Activity ::
The span to be transcribed begins with the line that contains "Click the hamburger menu icon on 600PP sheet" and ends with the last line of the listing; copy it exactly and include nothing else.

■ ■ ■ ■ ■ ■ ■

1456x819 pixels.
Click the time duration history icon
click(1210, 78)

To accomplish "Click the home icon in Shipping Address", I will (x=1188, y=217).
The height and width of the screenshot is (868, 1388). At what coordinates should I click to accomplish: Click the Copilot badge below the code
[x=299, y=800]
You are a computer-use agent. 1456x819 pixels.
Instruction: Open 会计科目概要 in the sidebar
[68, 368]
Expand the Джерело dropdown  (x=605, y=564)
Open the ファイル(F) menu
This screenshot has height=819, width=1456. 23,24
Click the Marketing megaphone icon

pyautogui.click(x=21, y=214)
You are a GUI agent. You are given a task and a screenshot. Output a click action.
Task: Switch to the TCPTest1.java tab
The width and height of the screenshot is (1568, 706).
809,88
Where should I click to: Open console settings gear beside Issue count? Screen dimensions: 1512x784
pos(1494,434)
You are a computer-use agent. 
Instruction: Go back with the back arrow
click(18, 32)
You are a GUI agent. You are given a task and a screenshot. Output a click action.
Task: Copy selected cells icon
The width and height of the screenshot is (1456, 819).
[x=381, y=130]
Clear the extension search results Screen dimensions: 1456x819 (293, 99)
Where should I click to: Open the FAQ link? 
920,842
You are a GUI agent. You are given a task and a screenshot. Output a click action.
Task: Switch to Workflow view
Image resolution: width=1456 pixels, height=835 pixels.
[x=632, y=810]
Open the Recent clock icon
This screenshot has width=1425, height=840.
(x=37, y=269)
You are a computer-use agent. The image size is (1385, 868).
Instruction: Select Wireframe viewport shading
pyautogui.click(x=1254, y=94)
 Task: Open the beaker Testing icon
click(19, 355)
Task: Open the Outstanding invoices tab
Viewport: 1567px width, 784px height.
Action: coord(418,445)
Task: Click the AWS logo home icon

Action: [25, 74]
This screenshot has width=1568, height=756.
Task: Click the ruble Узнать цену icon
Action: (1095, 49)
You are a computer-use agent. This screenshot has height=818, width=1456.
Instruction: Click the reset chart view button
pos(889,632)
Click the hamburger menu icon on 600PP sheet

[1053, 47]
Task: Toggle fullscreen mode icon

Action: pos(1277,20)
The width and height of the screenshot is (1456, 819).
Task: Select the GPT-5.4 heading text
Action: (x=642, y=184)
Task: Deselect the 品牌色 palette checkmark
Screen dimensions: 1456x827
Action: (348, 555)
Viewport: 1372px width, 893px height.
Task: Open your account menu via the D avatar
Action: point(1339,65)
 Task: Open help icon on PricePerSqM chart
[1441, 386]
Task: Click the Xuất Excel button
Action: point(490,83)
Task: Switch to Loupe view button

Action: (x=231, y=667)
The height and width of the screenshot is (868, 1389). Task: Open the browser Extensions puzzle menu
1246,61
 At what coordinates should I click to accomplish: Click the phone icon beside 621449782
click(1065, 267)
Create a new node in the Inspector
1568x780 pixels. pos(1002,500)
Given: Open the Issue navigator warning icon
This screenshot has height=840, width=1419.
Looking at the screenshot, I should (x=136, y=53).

■ ■ ■ ■ ■ ■ ■

Reply to the exercise ::
Click the hamburger menu icon on 600PP sheet

[1053, 47]
Task: Toggle fullscreen mode icon

Action: pos(1277,20)
The width and height of the screenshot is (1456, 819).
Task: Select the GPT-5.4 heading text
Action: (x=642, y=184)
Task: Deselect the 品牌色 palette checkmark
Screen dimensions: 1456x827
Action: (348, 555)
Viewport: 1372px width, 893px height.
Task: Open your account menu via the D avatar
Action: point(1339,65)
 Task: Open help icon on PricePerSqM chart
[1441, 386]
Task: Click the Xuất Excel button
Action: point(490,83)
Task: Switch to Loupe view button

Action: (x=231, y=667)
The height and width of the screenshot is (868, 1389). Task: Open the browser Extensions puzzle menu
1246,61
 At what coordinates should I click to accomplish: Click the phone icon beside 621449782
click(1065, 267)
Create a new node in the Inspector
1568x780 pixels. pos(1002,500)
Given: Open the Issue navigator warning icon
This screenshot has height=840, width=1419.
Looking at the screenshot, I should (x=136, y=53).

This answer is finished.